NEELI RAVI BUFFALOES

NEELI RAVI BUFFALOES

Dark as any other buffalo but distinct because of its blue eyes, a white tuft on its tail and five white patches, one each on its forehead and feet, the Neeli Raavi used to thrive in undivided Punjab. Today, the bulk of its remaining population is in Pakistan while a few lakh survive on the Indian side, all in pockets of the border districts of Ferozepur, Taran Tarn, Gurdaspur, and only a few thousand of them purebreds.

Veterinary scientists looking to revive the lost population had their hopes boosted some weeks ago, when five purebred Neeli Raavis from Pakistan crossed the border and reached the farm of Punjab deputy chief minister Sukhbir Singh Badal. They would like the government to get such imports cleared for their research, too.

For the past two years, the Guru Angad Dev Veterinary Animal Sciences University has been working on a national project to save the rare, high-mulching breed.

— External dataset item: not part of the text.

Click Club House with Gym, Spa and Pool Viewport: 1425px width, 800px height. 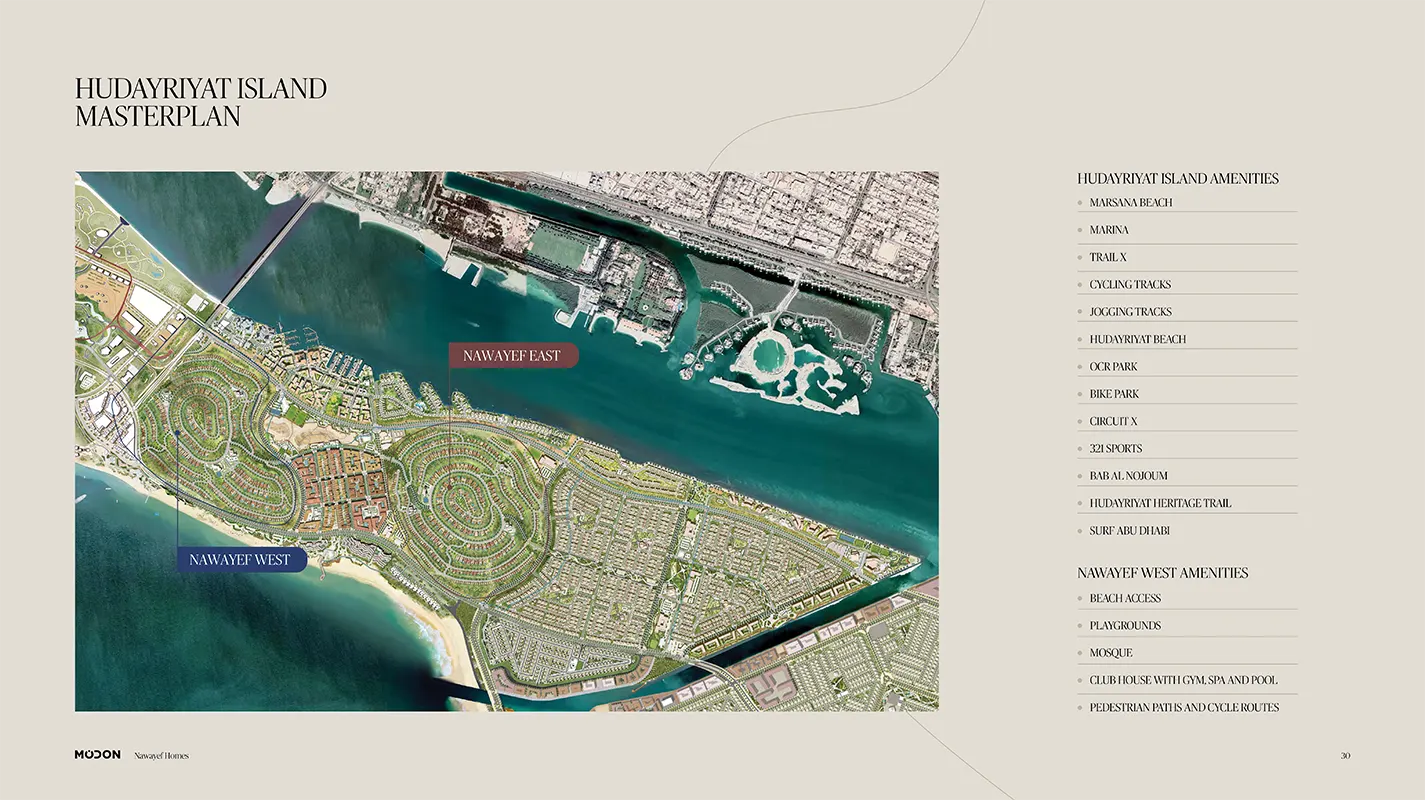1183,680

The Centre’s Open Nucleus Breeding System to Improve Sahiwal Cattle and Neeli Raavi Buffaloes in the State of Punjab, with a budget of Rs 2 crore, aims to rear at least 100 purebred Neeli Raavi buffaloes on a farm at Tarn Taran, from where semen can be supplied to Punjab farmers and exported to other states. The university is hoping for permission either for direct imports or for an exchange programme with Murrah bufafloes, which are found abundantly in Punjab.

Experts say the declining numbers, unless checked, will lead to the extinction of the Neeli Ravi, whose natural habitat has been in Punjab for more than 5,000 years. “Punjab can play a key role if we are allowed to get purebreds from Pakistan,” says Dr V K Taneja, vice chancellor of the university.

“Why we have not been able to complete the farm in Tarn Taran, despite land having been acquired two years earlier, is only because we are not getting the purebred. There are too few,” Taneja says. “Now when the deputy CM has called for some purebreds (four females and a male) from Pakistan, we will request him not only to grant us permission to import animals for our farm, but also maybe give us access to his animals for the time being, so that pure semen from the male can be used for research.” Sukhbir has already promised the university a heifer brought from Pakistan as a gift, Taneja says.

The Livestock Census of 2007 found the the population of breed had dropped to 3.47 lakh from 4.12 lakh in 2003. And only a few thousand now will have all defining characteristics of the breed, say experts; the rest will have been interbred with the Murrah. The Murrah comprises 93 per cent of Punjab’s buffalo population, the Raavi the rest.

Under its ongoing conservation plans, the Ministry of Animal Husbandry and Dairying is looking at Punjab to focus on the Neeli Raavi, with no such buffaloes in Haryana or other agricultural states.

“We are not only aiming at identifying farmers and providing them pure semen but also at introducing the breed in other states,” says Dr Taneja. “It is the male that is crucial; we need to get these from Pakistan. We have bought some animals for the farm, but very few of them are true breeds, as they are very hard to find in India.

The farm is way short of the targeted 100 purebreds. It has managed only 55 adult buffaloes, besides 29 female and 8 male calves, and not all of them are “true specimens”.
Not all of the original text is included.